━━ DOCUMENT SECTION

Given these skeleton structures for data frames of Intervals and Sightings, what approach in R can best match the most recent sightings with the corresponding intervals?
Intervals {
startTime (integer)
endTime (integer)
uidMostRecentSightingFamilyDescA
uidMostRecentSightingFamilyDescB
uidMostRecentSightingFamilyDescC
...
}
where:
familyDescr A,B,... are interesting,
Intervals do not overlap,
time of most recent siting <= endTime of Interval
Sightings {
uid
times
familyName
familyDescr
commonName
genusSpecies
}
where:
a sighting may appear in multiple Intervals,
family names and descriptions are unique,
any commonName/genusSpecies may appear with multiple familyNames & Descrs
code to generate sample Sightings and Intervals
library(readr)
library(dplyr)
csv<-'
#$Log: birds.csv,v $
#Revision 1.1 2023/12/26 20:49:13 dutky
#Initial revision
#
#
familyName,familyDescr,commonName,genusSpecies
passeriformes,perchingBirds,houseSparrow,passerDomesticus
passeriformes,perchingBirds,americanRobin,turdusMigratorius
passeriformes,perchingBirds,europeanStarling,sturnusVulgaris
passeriformes,perchingBirds,northernCardinal,cardinalisCardinalis
accipitriformes,birdsOfPrey,baldEagle,haliaeetusLeucocephalus
accipitriformes,birdsOfPrey,redTailedHawk,buteoJamaicensis
accipitriformes,birdsOfPrey,peregrineFalcon,falcoPeregrinus
strigiformes,owls,barnOwl,tytoAlba
strigiformes,owls,greatHornedOwl,buboVirginianus
strigiformes,owls,snowyOwl,buboScandiacus
anseriformes,waterfowl,mallard,anasPlatyrhynchos
anseriformes,waterfowl,canadaGoose,brantaCanadensis
anseriformes,waterfowl,mandarinDuck,aixGalericulata
galliformes,gamebirds,chicken,gallusGallusDomesticus
galliformes,gamebirds,wildTurkey,meleagrisGallopavo
galliformes,gamebirds,quail,coturnixCoturnix
columbiformes,pigeonsAndDoves,rockPigeon,columbaLivia
columbiformes,pigeonsAndDoves,mourningDove,zenaidaMacroura
psittaciformes,parrots,budgerigar,melopsittacusUndulatus
psittaciformes,parrots,africanGreyParrot,psittacusErithacus
psittaciformes,parrots,scarletMacaw,araMacao
coraciiformes,kingfishersAndBeeEaters,beltedKingfisher,megaceryleAlcyon
coraciiformes,kingfishersAndBeeEaters,europeanBeeEater,meropsApiaster
apodiformes,swiftsAndHummingbirds,commonSwift,apusApus
apodiformes,swiftsAndHummingbirds,rubyThroatedHummingbird,archilochusColubris
struthioniformes,ostriches,commonOstrich,struthioCamelus
suliformes,cormorantsAndGannets,greatCormorant,phalacrocoraxCarbo
suliformes,cormorantsAndGannets,northernGannet,morusBassanus
'
birds<-invisible(read_csv(csv,comment="#"))

━━━━
━━ DATA LINES

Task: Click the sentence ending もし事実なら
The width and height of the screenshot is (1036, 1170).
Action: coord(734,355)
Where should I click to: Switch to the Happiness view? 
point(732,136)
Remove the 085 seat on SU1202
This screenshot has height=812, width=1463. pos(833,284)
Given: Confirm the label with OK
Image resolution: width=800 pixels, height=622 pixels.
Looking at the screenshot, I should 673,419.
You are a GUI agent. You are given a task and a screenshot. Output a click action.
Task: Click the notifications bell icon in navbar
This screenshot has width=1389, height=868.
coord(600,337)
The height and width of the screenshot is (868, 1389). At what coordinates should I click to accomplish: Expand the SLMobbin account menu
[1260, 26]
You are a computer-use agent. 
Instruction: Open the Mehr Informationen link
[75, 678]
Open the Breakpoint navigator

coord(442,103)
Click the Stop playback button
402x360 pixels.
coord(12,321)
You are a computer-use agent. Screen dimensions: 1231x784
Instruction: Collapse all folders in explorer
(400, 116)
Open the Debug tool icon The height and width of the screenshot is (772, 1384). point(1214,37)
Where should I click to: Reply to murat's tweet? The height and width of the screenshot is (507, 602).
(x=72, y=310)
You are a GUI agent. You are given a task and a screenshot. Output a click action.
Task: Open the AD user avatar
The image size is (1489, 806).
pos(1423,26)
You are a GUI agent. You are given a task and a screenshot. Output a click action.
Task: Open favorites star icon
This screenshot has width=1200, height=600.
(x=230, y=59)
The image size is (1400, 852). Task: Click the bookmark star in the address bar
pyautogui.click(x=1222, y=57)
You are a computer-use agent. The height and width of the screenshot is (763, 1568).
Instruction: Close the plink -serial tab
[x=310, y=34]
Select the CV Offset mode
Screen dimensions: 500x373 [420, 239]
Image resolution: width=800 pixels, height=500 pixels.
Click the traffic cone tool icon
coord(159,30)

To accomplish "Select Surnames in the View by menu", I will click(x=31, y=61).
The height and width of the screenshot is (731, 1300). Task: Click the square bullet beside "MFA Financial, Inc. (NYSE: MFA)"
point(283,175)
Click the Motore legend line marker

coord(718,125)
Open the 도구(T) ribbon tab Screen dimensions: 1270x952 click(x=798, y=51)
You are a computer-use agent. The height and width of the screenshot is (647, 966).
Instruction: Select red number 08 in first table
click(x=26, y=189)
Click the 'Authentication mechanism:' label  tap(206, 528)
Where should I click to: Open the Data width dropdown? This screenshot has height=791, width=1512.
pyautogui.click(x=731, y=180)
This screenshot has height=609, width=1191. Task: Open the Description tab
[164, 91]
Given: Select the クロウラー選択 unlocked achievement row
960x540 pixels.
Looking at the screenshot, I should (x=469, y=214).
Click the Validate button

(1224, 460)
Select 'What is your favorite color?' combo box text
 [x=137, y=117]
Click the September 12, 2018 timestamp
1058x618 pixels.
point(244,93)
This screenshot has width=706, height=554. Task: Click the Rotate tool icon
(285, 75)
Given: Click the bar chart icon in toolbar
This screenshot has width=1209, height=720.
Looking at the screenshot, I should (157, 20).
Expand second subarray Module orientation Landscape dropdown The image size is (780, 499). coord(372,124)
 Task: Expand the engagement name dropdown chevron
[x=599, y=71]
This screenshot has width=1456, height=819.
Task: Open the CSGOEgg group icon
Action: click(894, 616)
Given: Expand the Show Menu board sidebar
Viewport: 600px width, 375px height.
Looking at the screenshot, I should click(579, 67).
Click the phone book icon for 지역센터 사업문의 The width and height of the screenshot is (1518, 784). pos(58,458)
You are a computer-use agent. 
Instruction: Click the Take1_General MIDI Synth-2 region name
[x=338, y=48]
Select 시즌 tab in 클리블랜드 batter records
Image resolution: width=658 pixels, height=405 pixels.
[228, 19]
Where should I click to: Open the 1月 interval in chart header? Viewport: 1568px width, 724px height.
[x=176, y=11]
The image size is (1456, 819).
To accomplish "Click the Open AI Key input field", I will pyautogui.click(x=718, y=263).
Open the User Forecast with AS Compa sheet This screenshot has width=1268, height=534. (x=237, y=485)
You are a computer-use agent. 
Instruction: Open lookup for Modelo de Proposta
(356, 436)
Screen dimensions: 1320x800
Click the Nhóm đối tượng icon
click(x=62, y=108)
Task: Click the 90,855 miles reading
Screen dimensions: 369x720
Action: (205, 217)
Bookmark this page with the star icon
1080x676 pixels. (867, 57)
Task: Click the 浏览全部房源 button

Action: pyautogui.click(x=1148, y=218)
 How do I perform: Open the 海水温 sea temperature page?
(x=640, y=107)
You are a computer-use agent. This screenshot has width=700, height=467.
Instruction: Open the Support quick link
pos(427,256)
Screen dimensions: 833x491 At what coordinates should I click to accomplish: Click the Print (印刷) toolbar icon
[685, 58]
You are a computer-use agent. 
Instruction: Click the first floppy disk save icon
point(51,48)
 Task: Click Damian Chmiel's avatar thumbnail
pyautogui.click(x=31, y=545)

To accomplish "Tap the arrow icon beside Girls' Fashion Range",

━━━━

EXERCISES TO COMPLETE:
a) In the R question about matching sightings to intervals, which two libraries does the sample code load?
b) From the R question about matching sightings to intervals, reproduce the part that opens with the words containing "Given these skeleton" and closes with "endTime (integer)".
c) Take the R question about matching sightings to intervals further, starting after its last line.
The data can be set aside here.

TASK ANSWERS:
a) readr and dplyr

b)
Given these skeleton structures for data frames of Intervals and Sightings, what approach in R can best match the most recent sightings with the corresponding intervals?
Intervals {
startTime (integer)
endTime (integer)

c)
genIntervals<-function(count) {
intervals<-(list())
intervals$starts<- sort(sample(1:65536,count))
intervals$ends<-intervals$starts*0
intervals$endMax<-c(intervals$starts[-1],sum(intervals$starts))
families<- unique(birds$familyDescr)
theseFamilies<-sample(families,sample(1:length(families),1))
for(i in theseFamilies) intervals[[i]]=rep(NA,length(intervals$starts))
a<-intervals %>% as_tibble() %>%
mutate(
ends=mapply(FUN=function(a,b) sample(a:b,1),starts,endMax),
) %>%
select( -endMax)
a
}
genSightings<-function(count=10) {
birds[sample(1:nrow(birds),count,replace=TRUE),] %>%
mutate( times=sample(1:65536,count,replace=TRUE),
uid=1:n()
) %>%
arrange(times)
}
intervals<-genIntervals(10)
sightings<-genSightings(100)